» EXTRACTED MATERIAL:
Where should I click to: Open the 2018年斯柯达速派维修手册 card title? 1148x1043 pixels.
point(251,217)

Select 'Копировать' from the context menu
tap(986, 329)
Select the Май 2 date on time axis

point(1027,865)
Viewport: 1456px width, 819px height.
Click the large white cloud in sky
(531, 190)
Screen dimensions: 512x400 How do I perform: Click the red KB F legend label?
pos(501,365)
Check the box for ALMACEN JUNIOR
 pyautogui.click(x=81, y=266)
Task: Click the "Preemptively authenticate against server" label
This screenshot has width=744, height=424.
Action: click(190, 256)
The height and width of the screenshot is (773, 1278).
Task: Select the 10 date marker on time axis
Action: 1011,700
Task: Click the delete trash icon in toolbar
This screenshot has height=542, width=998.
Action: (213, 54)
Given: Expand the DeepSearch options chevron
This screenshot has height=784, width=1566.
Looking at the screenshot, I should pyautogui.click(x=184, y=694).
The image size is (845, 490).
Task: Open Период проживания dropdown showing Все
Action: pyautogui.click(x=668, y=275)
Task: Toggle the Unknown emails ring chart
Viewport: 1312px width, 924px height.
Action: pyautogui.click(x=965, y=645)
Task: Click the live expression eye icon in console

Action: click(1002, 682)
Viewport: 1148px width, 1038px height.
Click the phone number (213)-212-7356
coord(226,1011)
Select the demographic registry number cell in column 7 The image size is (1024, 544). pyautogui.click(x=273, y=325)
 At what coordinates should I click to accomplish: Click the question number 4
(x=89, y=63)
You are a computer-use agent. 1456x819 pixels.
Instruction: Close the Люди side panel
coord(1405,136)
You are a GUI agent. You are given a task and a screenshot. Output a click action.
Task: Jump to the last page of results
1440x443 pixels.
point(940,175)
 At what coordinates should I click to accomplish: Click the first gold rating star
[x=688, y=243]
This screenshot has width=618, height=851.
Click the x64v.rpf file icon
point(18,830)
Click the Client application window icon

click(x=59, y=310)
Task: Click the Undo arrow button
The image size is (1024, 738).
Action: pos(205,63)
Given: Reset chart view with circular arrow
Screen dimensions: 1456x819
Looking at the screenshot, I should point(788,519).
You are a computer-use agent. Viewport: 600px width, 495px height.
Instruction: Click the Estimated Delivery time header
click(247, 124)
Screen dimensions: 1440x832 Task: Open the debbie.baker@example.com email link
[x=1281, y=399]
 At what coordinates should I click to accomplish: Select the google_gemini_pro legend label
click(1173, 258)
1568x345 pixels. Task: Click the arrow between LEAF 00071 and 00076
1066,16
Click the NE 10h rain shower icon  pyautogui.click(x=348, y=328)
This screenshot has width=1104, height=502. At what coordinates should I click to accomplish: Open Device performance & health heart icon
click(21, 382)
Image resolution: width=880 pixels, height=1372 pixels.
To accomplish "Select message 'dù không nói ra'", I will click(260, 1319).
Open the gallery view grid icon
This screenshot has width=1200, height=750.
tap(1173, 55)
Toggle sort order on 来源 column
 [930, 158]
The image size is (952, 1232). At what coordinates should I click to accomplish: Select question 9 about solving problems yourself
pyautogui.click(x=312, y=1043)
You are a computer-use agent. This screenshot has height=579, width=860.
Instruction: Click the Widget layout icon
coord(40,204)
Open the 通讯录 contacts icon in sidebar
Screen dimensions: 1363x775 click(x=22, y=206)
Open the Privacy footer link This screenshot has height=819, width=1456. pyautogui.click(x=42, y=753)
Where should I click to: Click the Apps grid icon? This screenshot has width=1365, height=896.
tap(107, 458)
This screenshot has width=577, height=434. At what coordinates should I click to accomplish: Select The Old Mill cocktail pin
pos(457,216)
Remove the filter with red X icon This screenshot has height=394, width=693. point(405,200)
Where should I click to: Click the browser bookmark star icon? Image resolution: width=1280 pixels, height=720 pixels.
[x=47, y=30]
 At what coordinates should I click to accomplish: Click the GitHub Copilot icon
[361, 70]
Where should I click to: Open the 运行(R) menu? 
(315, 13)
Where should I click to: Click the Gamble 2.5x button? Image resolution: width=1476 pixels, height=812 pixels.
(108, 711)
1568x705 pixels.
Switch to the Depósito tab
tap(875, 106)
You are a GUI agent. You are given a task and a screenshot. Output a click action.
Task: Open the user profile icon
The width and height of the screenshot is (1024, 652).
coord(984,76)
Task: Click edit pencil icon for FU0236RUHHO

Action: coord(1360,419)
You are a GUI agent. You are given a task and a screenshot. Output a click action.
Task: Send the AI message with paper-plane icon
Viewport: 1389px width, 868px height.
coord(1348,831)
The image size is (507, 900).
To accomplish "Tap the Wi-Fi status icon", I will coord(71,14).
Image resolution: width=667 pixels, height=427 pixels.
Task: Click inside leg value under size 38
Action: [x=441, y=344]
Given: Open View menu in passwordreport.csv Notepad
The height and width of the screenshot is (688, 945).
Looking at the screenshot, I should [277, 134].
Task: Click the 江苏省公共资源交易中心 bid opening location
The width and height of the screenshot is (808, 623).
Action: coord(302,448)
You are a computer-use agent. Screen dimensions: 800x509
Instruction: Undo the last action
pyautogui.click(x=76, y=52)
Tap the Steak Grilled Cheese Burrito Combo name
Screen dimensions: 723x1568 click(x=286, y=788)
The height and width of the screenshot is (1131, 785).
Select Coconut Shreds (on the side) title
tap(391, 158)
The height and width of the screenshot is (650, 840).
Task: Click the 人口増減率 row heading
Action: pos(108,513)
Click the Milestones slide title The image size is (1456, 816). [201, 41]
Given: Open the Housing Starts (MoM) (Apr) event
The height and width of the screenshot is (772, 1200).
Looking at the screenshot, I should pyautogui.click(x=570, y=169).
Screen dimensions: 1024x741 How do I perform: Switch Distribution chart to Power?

» GIVEN REQUEST:
Copy out the part of the entries that opens with the line containing "Given: Open the" and runs through the end of the entries.

» TASK ANSWER:
Given: Open the Housing Starts (MoM) (Apr) event
The height and width of the screenshot is (772, 1200).
Looking at the screenshot, I should pyautogui.click(x=570, y=169).
Screen dimensions: 1024x741 How do I perform: Switch Distribution chart to Power?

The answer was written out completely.